> [GIVEN RECORDS]
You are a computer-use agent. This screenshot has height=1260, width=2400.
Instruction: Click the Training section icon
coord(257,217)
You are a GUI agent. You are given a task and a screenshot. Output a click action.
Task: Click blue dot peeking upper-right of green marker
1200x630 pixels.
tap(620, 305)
---
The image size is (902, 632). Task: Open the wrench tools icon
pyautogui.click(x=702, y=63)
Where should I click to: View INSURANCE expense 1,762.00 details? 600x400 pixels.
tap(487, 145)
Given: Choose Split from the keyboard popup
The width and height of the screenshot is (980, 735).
--
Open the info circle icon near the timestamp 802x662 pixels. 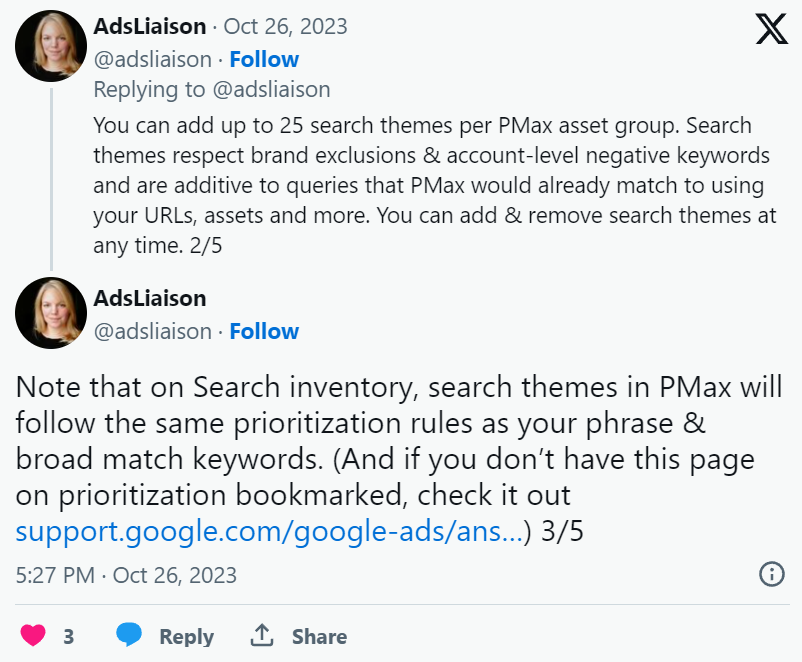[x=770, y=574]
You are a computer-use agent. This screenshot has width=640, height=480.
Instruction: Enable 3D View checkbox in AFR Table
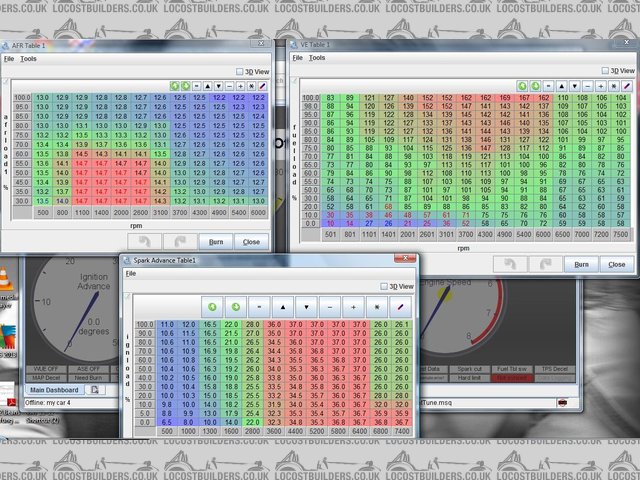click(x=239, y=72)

> [EXERCISE DESCRIPTION] Show every line from the listing that contains "computer".

> [RESPONSE BELOW]
You are a computer-use agent. This screenshot has height=1260, width=2400.
You are a computer-use agent. This screenshot has width=640, height=480.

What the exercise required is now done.